■ PROBLEM TO WORK ON: State how many lines of the records below contain the word "Given", giving the number and nothing else.

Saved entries
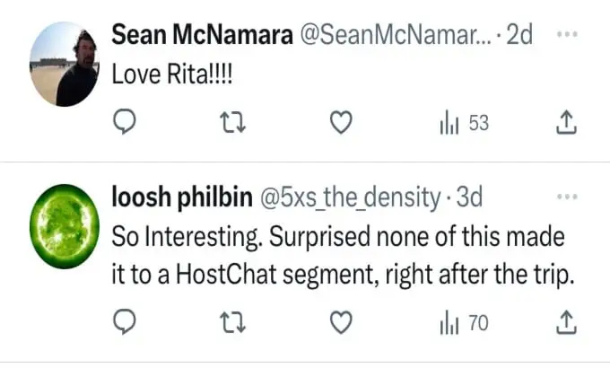Retweet loosh philbin's HostChat post
610x368 pixels.
[x=232, y=322]
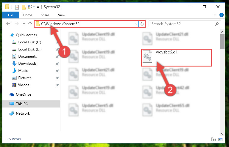Image resolution: width=229 pixels, height=147 pixels.
Task: Expand the address bar history dropdown
Action: 136,24
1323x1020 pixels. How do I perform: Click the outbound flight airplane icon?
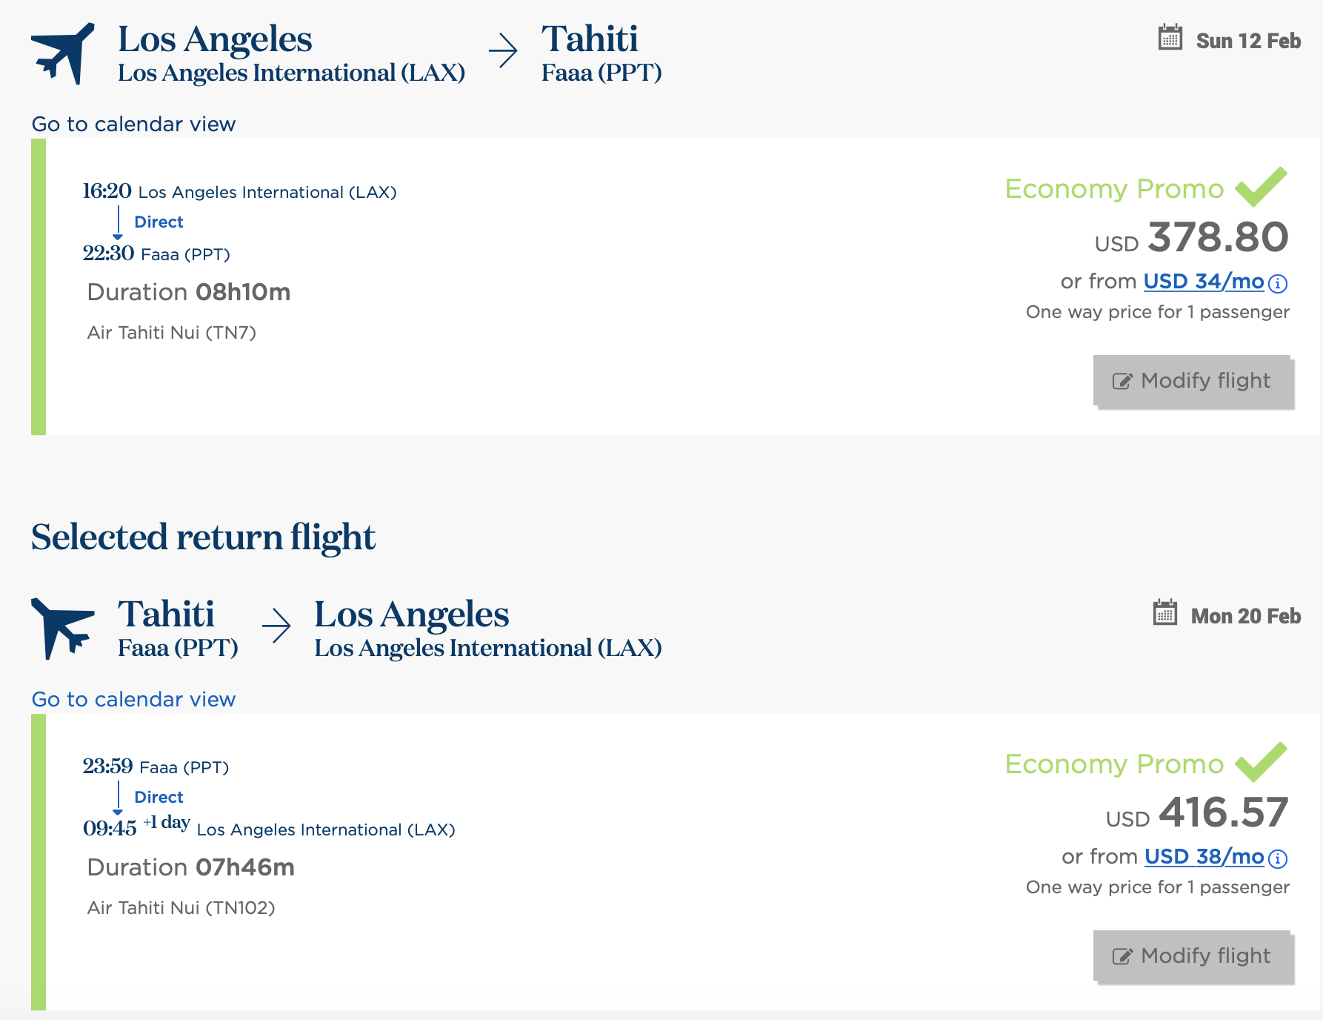pyautogui.click(x=63, y=53)
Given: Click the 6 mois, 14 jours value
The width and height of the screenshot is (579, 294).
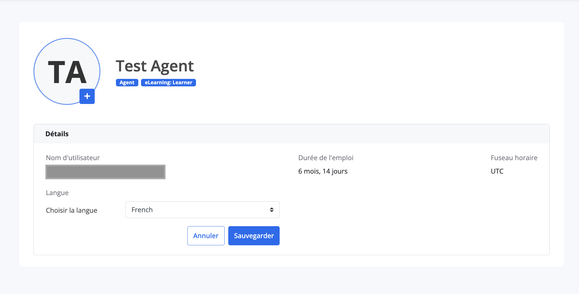Looking at the screenshot, I should (x=323, y=171).
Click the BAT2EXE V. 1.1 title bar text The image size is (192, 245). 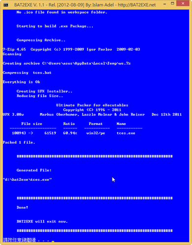point(85,5)
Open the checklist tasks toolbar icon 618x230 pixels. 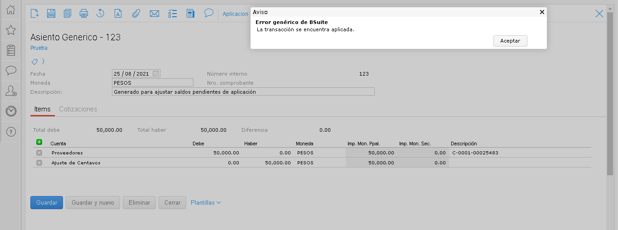click(172, 13)
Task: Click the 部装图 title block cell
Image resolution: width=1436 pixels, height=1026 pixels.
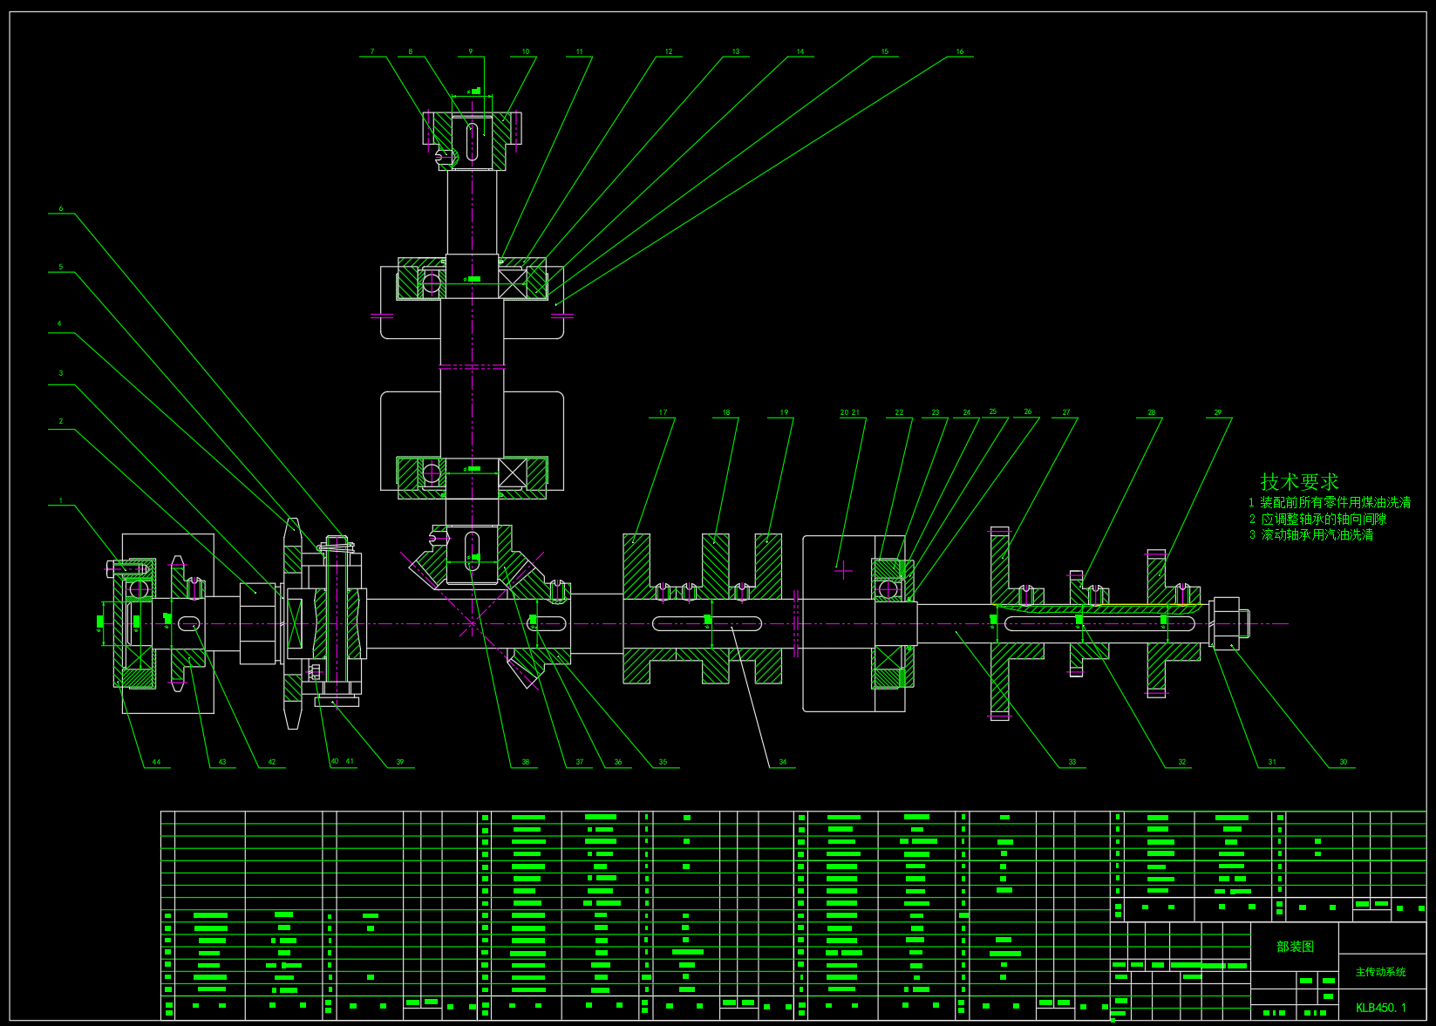Action: pos(1294,947)
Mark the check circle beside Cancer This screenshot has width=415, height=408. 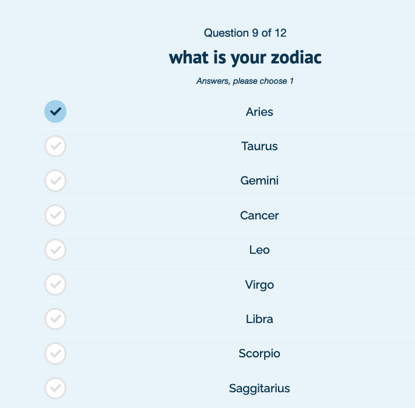55,215
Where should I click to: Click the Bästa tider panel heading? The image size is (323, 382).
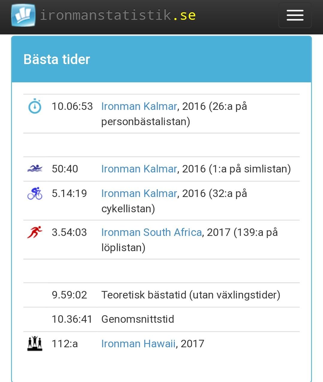[57, 59]
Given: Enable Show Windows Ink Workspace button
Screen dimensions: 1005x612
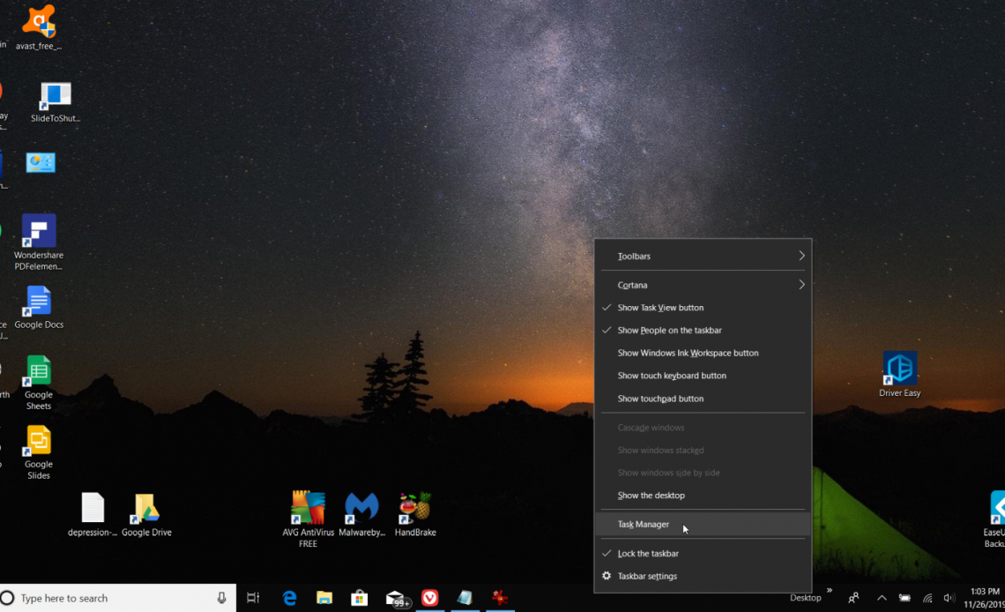Looking at the screenshot, I should [688, 354].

■ TASK ANSWER: 2